===== MATERIALS PROVIDED =====

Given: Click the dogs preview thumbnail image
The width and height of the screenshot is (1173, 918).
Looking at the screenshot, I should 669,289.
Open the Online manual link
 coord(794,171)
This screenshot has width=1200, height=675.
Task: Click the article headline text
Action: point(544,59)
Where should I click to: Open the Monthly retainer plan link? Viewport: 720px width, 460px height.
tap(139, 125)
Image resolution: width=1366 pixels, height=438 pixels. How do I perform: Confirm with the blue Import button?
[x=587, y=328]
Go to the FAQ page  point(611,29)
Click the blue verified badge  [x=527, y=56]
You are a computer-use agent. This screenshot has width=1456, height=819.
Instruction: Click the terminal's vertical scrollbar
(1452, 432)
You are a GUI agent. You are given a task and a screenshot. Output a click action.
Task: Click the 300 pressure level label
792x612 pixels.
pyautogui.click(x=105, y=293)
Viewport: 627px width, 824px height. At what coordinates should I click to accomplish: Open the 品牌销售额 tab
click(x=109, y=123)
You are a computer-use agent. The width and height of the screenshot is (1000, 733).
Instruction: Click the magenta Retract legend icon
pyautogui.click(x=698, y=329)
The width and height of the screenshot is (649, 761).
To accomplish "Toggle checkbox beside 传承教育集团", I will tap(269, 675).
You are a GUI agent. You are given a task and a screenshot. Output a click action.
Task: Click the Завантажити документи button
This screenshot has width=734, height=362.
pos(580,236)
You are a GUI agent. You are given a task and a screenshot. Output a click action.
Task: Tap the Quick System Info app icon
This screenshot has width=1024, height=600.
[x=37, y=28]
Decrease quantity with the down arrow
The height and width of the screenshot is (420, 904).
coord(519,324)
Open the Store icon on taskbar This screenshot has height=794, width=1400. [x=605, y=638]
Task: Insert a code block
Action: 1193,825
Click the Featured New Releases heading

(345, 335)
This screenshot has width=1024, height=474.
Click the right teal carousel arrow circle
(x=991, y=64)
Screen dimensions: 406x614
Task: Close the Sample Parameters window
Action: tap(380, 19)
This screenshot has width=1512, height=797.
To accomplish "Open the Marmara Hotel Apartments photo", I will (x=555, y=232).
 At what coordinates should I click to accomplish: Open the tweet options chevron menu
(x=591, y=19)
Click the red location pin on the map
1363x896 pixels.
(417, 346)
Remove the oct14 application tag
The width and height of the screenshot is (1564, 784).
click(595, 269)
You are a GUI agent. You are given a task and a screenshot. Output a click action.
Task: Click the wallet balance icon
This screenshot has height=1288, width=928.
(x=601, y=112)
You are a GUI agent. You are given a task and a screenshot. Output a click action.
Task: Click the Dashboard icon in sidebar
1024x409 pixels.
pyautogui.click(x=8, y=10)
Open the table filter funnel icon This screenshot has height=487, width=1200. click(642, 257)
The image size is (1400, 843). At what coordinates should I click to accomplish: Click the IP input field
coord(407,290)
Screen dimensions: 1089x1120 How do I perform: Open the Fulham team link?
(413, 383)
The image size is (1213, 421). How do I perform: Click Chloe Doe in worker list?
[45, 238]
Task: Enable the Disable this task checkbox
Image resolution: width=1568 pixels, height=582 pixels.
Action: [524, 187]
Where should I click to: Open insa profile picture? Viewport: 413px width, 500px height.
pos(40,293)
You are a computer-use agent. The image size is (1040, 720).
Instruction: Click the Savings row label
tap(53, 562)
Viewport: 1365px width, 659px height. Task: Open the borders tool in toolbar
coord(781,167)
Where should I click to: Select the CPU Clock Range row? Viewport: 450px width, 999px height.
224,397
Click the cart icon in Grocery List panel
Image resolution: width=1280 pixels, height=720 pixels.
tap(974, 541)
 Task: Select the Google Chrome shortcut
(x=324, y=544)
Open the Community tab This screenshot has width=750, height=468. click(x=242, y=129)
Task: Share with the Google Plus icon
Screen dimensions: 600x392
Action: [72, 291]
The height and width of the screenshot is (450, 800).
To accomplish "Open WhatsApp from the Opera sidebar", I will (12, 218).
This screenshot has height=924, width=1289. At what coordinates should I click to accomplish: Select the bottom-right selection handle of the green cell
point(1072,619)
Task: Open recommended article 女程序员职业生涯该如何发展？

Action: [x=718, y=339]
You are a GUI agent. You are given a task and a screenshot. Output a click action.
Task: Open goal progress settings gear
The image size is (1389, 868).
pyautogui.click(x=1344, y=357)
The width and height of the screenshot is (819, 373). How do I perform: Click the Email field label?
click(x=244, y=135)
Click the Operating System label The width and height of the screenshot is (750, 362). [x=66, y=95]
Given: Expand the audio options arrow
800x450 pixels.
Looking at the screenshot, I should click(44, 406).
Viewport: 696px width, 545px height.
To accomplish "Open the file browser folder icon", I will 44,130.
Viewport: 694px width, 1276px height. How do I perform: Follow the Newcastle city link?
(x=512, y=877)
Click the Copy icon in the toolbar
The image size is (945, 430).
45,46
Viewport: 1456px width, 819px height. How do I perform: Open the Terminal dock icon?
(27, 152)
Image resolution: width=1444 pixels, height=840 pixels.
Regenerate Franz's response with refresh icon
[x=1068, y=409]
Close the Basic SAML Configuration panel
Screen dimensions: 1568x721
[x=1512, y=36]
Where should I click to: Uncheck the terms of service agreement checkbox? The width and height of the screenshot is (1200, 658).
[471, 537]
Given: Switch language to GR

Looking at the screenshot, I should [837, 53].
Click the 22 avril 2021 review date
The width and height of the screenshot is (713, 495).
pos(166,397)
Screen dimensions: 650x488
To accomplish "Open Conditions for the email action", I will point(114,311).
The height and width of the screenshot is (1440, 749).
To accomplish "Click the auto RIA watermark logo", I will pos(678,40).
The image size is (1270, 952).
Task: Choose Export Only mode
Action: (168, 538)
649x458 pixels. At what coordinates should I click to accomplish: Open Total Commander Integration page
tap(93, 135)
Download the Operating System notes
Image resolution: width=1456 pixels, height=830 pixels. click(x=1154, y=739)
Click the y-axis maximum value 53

=====

Duplicate all of the material above, line for line, without changing anything.

Given: Click the dogs preview thumbnail image
The width and height of the screenshot is (1173, 918).
Looking at the screenshot, I should 669,289.
Open the Online manual link
 coord(794,171)
This screenshot has width=1200, height=675.
Task: Click the article headline text
Action: point(544,59)
Where should I click to: Open the Monthly retainer plan link? Viewport: 720px width, 460px height.
tap(139, 125)
Image resolution: width=1366 pixels, height=438 pixels. How do I perform: Confirm with the blue Import button?
[x=587, y=328]
Go to the FAQ page  point(611,29)
Click the blue verified badge  [x=527, y=56]
You are a computer-use agent. This screenshot has width=1456, height=819.
Instruction: Click the terminal's vertical scrollbar
(1452, 432)
You are a GUI agent. You are given a task and a screenshot. Output a click action.
Task: Click the 300 pressure level label
792x612 pixels.
pyautogui.click(x=105, y=293)
Viewport: 627px width, 824px height. At what coordinates should I click to accomplish: Open the 品牌销售额 tab
click(x=109, y=123)
You are a computer-use agent. The width and height of the screenshot is (1000, 733).
Instruction: Click the magenta Retract legend icon
pyautogui.click(x=698, y=329)
The width and height of the screenshot is (649, 761).
To accomplish "Toggle checkbox beside 传承教育集团", I will tap(269, 675).
You are a GUI agent. You are given a task and a screenshot. Output a click action.
Task: Click the Завантажити документи button
This screenshot has width=734, height=362.
pos(580,236)
You are a GUI agent. You are given a task and a screenshot. Output a click action.
Task: Tap the Quick System Info app icon
This screenshot has width=1024, height=600.
[x=37, y=28]
Decrease quantity with the down arrow
The height and width of the screenshot is (420, 904).
coord(519,324)
Open the Store icon on taskbar This screenshot has height=794, width=1400. [x=605, y=638]
Task: Insert a code block
Action: 1193,825
Click the Featured New Releases heading

(345, 335)
This screenshot has width=1024, height=474.
Click the right teal carousel arrow circle
(x=991, y=64)
Screen dimensions: 406x614
Task: Close the Sample Parameters window
Action: tap(380, 19)
This screenshot has width=1512, height=797.
To accomplish "Open the Marmara Hotel Apartments photo", I will (x=555, y=232).
 At what coordinates should I click to accomplish: Open the tweet options chevron menu
(x=591, y=19)
Click the red location pin on the map
1363x896 pixels.
(417, 346)
Remove the oct14 application tag
The width and height of the screenshot is (1564, 784).
click(595, 269)
You are a GUI agent. You are given a task and a screenshot. Output a click action.
Task: Click the wallet balance icon
This screenshot has height=1288, width=928.
(x=601, y=112)
You are a GUI agent. You are given a task and a screenshot. Output a click action.
Task: Click the Dashboard icon in sidebar
1024x409 pixels.
pyautogui.click(x=8, y=10)
Open the table filter funnel icon This screenshot has height=487, width=1200. click(642, 257)
The image size is (1400, 843). At what coordinates should I click to accomplish: Click the IP input field
coord(407,290)
Screen dimensions: 1089x1120 How do I perform: Open the Fulham team link?
(413, 383)
The image size is (1213, 421). How do I perform: Click Chloe Doe in worker list?
[45, 238]
Task: Enable the Disable this task checkbox
Image resolution: width=1568 pixels, height=582 pixels.
Action: [524, 187]
Where should I click to: Open insa profile picture? Viewport: 413px width, 500px height.
pos(40,293)
You are a computer-use agent. The image size is (1040, 720).
Instruction: Click the Savings row label
tap(53, 562)
Viewport: 1365px width, 659px height. Task: Open the borders tool in toolbar
coord(781,167)
Where should I click to: Select the CPU Clock Range row? Viewport: 450px width, 999px height.
224,397
Click the cart icon in Grocery List panel
Image resolution: width=1280 pixels, height=720 pixels.
tap(974, 541)
 Task: Select the Google Chrome shortcut
(x=324, y=544)
Open the Community tab This screenshot has width=750, height=468. click(x=242, y=129)
Task: Share with the Google Plus icon
Screen dimensions: 600x392
Action: [72, 291]
The height and width of the screenshot is (450, 800).
To accomplish "Open WhatsApp from the Opera sidebar", I will (12, 218).
This screenshot has height=924, width=1289. At what coordinates should I click to accomplish: Select the bottom-right selection handle of the green cell
point(1072,619)
Task: Open recommended article 女程序员职业生涯该如何发展？

Action: [x=718, y=339]
You are a GUI agent. You are given a task and a screenshot. Output a click action.
Task: Open goal progress settings gear
The image size is (1389, 868).
pyautogui.click(x=1344, y=357)
The width and height of the screenshot is (819, 373). How do I perform: Click the Email field label?
click(x=244, y=135)
Click the Operating System label The width and height of the screenshot is (750, 362). [x=66, y=95]
Given: Expand the audio options arrow
800x450 pixels.
Looking at the screenshot, I should click(44, 406).
Viewport: 696px width, 545px height.
To accomplish "Open the file browser folder icon", I will 44,130.
Viewport: 694px width, 1276px height. How do I perform: Follow the Newcastle city link?
(x=512, y=877)
Click the Copy icon in the toolbar
The image size is (945, 430).
45,46
Viewport: 1456px width, 819px height. How do I perform: Open the Terminal dock icon?
(27, 152)
Image resolution: width=1444 pixels, height=840 pixels.
Regenerate Franz's response with refresh icon
[x=1068, y=409]
Close the Basic SAML Configuration panel
Screen dimensions: 1568x721
[x=1512, y=36]
Where should I click to: Uncheck the terms of service agreement checkbox? The width and height of the screenshot is (1200, 658).
[471, 537]
Given: Switch language to GR

Looking at the screenshot, I should [837, 53].
Click the 22 avril 2021 review date
The width and height of the screenshot is (713, 495).
pos(166,397)
Screen dimensions: 650x488
To accomplish "Open Conditions for the email action", I will point(114,311).
The height and width of the screenshot is (1440, 749).
To accomplish "Click the auto RIA watermark logo", I will pos(678,40).
The image size is (1270, 952).
Task: Choose Export Only mode
Action: (168, 538)
649x458 pixels. At what coordinates should I click to accomplish: Open Total Commander Integration page
tap(93, 135)
Download the Operating System notes
Image resolution: width=1456 pixels, height=830 pixels. click(x=1154, y=739)
Click the y-axis maximum value 53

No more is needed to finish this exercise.